Michael Moore’s overlooked 2015 Where to Invade Next is the closest Moore has come to a Bernie Sanders film. Setting sail to Norway, France, Tunisia, and other nations, Moore “invades” and “steals” their best ideas, much as the U.S. has been invading and stealing oil from the Middle East for the past few decades. We see that Finnish children, whose nation was rated number 1 for education in the world, don’t have to do homework. As Finnish school principal Leena Liusvaara simply put it, “I want children to play.” She asks, “When do they have their time to play, and socialize with their friends, and grow as human beings? ‘Cause there is so much more to life all around than just school.” We meet an Italian couple who describe the “13th month,” whereby Italians (much like Norwegians) are paid for an extra month so they can use that money for vacations, and the more than two months of vacation time they get (30-35 business days, plus 1-2 weeks of national days), and the additional 15 days they got for their honeymoon. When Moore asks them “You know what the law says in America…how many paid weeks you get by law?” and then answers himself with “Zero,” they appear genuinely horrified.
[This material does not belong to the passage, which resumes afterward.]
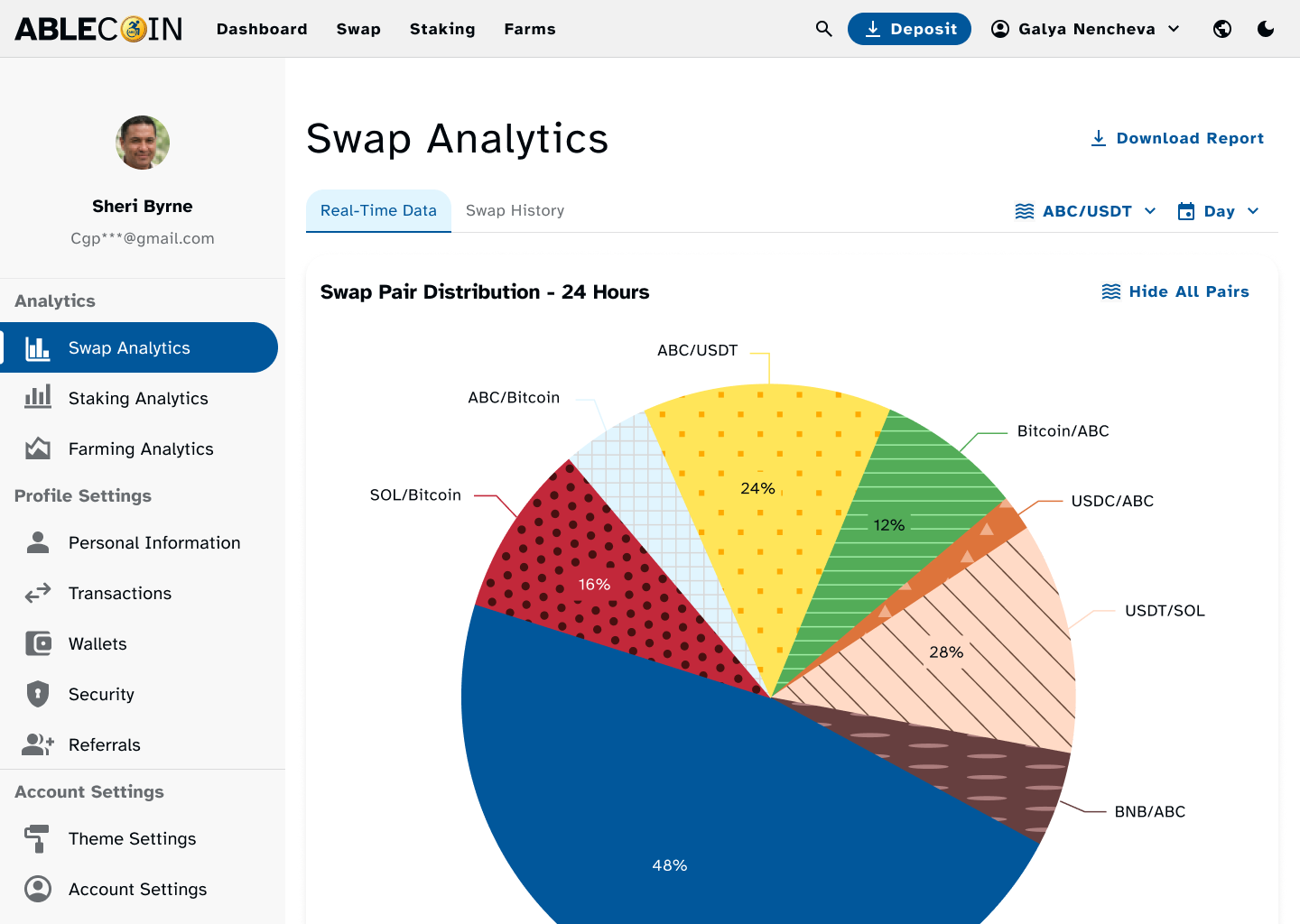Image resolution: width=1300 pixels, height=924 pixels.
Task: Click the search magnifier icon
Action: tap(823, 29)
I once read that if you told an Italian you were working all summer, they’d think you were a loser. That you had no life and were boring. Whereas in America, you’re made to feel guilty for taking any time to live your own life. I told my dentist I’d spent a month in Puerto Vallarta, Mexico with my partner, and his assistant jokingly asked him if she could take a month off, with a tone that suggested that was humorously impossible. Yet if she lived in my dentist’s homeland of Belgium, she probably would have done so without thought.
“Let us be lazy in everything, except in loving and drinking, except in being lazy.”
Paul LaFargue wrote the book on lazy, Le Droit a la Paresse (The Right to Be Lazy), a socialist treatise that starts with the Lessing quote, “Let us be lazy in everything, except in loving and drinking, except in being lazy.” LaFargue was Marx’s son-in-law, the one who led Marx to say that if LaFargue’s work was meant to represent Marxism, that “what is certain is that I am not a Marxist.” Yet Marx’s poetic style can be recognized in LaFargue’s own manifesto, which he begins by recounting that close to the turn of the 20th century, “A strange madness possesses the working classes of those nations where capitalism reigns.” (Spoiler: That madness is the love of work.) LaFargue goes so far as to say that “In his speech on the mountain, Christ preached laziness: ‘Regard how the field lilies grow – they don’t work, nor do they hurry, and therefore I say to you, Solomon, in all their glory, they’ve never been more beautiful.’” LaFargue wrote in the late 1800s, when 12-hour days were common. The 8-hour work day was developed in the 1910s as a merciful improvement. But since then we’ve mostly stayed on our grind, many of us working more than that anyway. But what about the future? What about the robots – those who are already replacing us as workers? Only socialist paradises like Sweden and Norway have seriously talked about cutting the work day down to 6 hours.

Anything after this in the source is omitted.